Dataset entries
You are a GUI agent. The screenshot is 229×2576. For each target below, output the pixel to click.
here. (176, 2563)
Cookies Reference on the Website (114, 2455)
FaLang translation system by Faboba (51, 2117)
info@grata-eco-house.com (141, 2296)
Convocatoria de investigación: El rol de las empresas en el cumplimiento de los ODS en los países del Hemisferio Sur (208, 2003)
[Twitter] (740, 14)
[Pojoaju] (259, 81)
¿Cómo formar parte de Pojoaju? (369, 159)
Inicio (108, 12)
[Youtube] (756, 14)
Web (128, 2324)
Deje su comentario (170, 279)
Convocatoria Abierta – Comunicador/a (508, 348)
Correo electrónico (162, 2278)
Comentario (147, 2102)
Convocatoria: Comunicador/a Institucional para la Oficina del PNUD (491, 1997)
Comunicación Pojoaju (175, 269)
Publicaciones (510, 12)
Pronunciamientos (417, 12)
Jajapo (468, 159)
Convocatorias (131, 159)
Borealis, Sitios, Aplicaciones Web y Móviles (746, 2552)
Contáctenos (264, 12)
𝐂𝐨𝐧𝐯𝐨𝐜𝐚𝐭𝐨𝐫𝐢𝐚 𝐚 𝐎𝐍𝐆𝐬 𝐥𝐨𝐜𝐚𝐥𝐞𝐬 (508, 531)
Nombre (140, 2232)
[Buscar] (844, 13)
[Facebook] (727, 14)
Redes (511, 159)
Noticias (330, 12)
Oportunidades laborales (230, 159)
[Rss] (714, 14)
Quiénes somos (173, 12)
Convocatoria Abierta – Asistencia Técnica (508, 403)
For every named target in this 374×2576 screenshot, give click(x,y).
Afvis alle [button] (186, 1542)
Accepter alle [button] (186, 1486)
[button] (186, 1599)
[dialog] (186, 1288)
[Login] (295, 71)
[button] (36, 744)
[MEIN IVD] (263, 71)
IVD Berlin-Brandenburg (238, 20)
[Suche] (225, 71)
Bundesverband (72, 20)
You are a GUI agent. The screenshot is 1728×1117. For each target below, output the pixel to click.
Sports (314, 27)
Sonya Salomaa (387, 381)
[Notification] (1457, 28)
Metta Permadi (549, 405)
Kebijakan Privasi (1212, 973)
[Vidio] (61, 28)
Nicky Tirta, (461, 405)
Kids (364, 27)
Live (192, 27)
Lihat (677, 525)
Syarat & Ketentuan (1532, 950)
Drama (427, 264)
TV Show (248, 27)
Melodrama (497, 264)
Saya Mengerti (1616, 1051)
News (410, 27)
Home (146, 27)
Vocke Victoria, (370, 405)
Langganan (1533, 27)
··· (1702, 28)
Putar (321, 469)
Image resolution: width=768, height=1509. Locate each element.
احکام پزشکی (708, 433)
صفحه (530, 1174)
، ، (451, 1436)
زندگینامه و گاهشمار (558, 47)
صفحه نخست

About this exercise — Beginning with the line that contains "Live (192, 27)" and ending with the last line of the data above, return those lines exactly and nothing else.

Answer —
Live (192, 27)
Lihat (677, 525)
Syarat & Ketentuan (1532, 950)
Drama (427, 264)
TV Show (248, 27)
Melodrama (497, 264)
Saya Mengerti (1616, 1051)
News (410, 27)
Home (146, 27)
Vocke Victoria, (370, 405)
Langganan (1533, 27)
··· (1702, 28)
Putar (321, 469)
Image resolution: width=768, height=1509. Locate each element.
احکام پزشکی (708, 433)
صفحه (530, 1174)
، ، (451, 1436)
زندگینامه و گاهشمار (558, 47)
صفحه نخست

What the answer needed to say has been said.